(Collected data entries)
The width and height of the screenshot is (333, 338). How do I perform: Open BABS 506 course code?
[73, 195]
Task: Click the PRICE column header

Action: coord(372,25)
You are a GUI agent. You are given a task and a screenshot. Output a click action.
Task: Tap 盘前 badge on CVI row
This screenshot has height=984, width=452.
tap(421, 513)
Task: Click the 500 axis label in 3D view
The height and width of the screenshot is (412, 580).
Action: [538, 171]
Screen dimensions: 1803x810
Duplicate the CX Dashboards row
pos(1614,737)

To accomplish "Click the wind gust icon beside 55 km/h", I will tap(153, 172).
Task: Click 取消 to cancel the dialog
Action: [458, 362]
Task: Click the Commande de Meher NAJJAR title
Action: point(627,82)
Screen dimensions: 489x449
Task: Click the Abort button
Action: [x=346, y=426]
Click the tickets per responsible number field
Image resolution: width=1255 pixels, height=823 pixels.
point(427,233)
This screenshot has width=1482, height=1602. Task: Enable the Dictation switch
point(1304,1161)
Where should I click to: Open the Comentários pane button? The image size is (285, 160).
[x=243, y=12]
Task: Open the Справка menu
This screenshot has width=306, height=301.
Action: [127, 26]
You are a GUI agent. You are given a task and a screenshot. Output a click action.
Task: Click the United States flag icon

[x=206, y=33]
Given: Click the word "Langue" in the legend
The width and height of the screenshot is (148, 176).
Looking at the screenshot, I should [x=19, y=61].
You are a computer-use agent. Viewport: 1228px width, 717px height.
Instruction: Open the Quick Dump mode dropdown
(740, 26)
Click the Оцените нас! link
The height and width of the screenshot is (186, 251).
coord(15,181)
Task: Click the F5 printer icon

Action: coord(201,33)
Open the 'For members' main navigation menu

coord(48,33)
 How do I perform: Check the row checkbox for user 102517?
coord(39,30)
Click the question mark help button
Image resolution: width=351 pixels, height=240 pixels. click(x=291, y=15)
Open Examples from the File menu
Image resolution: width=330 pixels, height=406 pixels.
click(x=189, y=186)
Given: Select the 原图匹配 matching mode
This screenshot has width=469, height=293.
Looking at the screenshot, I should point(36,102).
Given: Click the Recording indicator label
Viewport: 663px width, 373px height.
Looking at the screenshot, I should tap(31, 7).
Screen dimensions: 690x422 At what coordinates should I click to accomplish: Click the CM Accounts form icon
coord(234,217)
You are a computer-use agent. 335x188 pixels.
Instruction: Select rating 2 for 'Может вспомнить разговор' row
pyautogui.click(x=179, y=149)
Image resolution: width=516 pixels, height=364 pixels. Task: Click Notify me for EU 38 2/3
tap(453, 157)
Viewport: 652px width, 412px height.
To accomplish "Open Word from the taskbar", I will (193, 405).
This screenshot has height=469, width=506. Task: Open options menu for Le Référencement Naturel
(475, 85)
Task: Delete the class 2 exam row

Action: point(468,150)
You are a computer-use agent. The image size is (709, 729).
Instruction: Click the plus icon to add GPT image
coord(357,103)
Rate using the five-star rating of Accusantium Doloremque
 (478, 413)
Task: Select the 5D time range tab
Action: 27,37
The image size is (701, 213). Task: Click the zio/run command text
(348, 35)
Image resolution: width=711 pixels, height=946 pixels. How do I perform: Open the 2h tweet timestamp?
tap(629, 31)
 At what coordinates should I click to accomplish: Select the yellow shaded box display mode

### Work task
Write the data out again. Match it exactly.

### Solved problem
The width and height of the screenshot is (333, 338). How do I perform: Open BABS 506 course code?
[73, 195]
Task: Click the PRICE column header

Action: coord(372,25)
You are a GUI agent. You are given a task and a screenshot. Output a click action.
Task: Tap 盘前 badge on CVI row
This screenshot has height=984, width=452.
tap(421, 513)
Task: Click the 500 axis label in 3D view
The height and width of the screenshot is (412, 580).
Action: [538, 171]
Screen dimensions: 1803x810
Duplicate the CX Dashboards row
pos(1614,737)

To accomplish "Click the wind gust icon beside 55 km/h", I will tap(153, 172).
Task: Click 取消 to cancel the dialog
Action: [458, 362]
Task: Click the Commande de Meher NAJJAR title
Action: point(627,82)
Screen dimensions: 489x449
Task: Click the Abort button
Action: [x=346, y=426]
Click the tickets per responsible number field
Image resolution: width=1255 pixels, height=823 pixels.
point(427,233)
This screenshot has width=1482, height=1602. Task: Enable the Dictation switch
point(1304,1161)
Where should I click to: Open the Comentários pane button? The image size is (285, 160).
[x=243, y=12]
Task: Open the Справка menu
This screenshot has width=306, height=301.
Action: [127, 26]
You are a GUI agent. You are given a task and a screenshot. Output a click action.
Task: Click the United States flag icon

[x=206, y=33]
Given: Click the word "Langue" in the legend
The width and height of the screenshot is (148, 176).
Looking at the screenshot, I should [x=19, y=61].
You are a computer-use agent. Viewport: 1228px width, 717px height.
Instruction: Open the Quick Dump mode dropdown
(740, 26)
Click the Оцените нас! link
The height and width of the screenshot is (186, 251).
coord(15,181)
Task: Click the F5 printer icon

Action: coord(201,33)
Open the 'For members' main navigation menu

coord(48,33)
 How do I perform: Check the row checkbox for user 102517?
coord(39,30)
Click the question mark help button
Image resolution: width=351 pixels, height=240 pixels. click(x=291, y=15)
Open Examples from the File menu
Image resolution: width=330 pixels, height=406 pixels.
click(x=189, y=186)
Given: Select the 原图匹配 matching mode
This screenshot has width=469, height=293.
Looking at the screenshot, I should point(36,102).
Given: Click the Recording indicator label
Viewport: 663px width, 373px height.
Looking at the screenshot, I should tap(31, 7).
Screen dimensions: 690x422 At what coordinates should I click to accomplish: Click the CM Accounts form icon
coord(234,217)
You are a computer-use agent. 335x188 pixels.
Instruction: Select rating 2 for 'Может вспомнить разговор' row
pyautogui.click(x=179, y=149)
Image resolution: width=516 pixels, height=364 pixels. Task: Click Notify me for EU 38 2/3
tap(453, 157)
Viewport: 652px width, 412px height.
To accomplish "Open Word from the taskbar", I will (193, 405).
This screenshot has height=469, width=506. Task: Open options menu for Le Référencement Naturel
(475, 85)
Task: Delete the class 2 exam row

Action: point(468,150)
You are a computer-use agent. The image size is (709, 729).
Instruction: Click the plus icon to add GPT image
coord(357,103)
Rate using the five-star rating of Accusantium Doloremque
 (478, 413)
Task: Select the 5D time range tab
Action: 27,37
The image size is (701, 213). Task: Click the zio/run command text
(348, 35)
Image resolution: width=711 pixels, height=946 pixels. How do I perform: Open the 2h tweet timestamp?
tap(629, 31)
 At what coordinates should I click to accomplish: Select the yellow shaded box display mode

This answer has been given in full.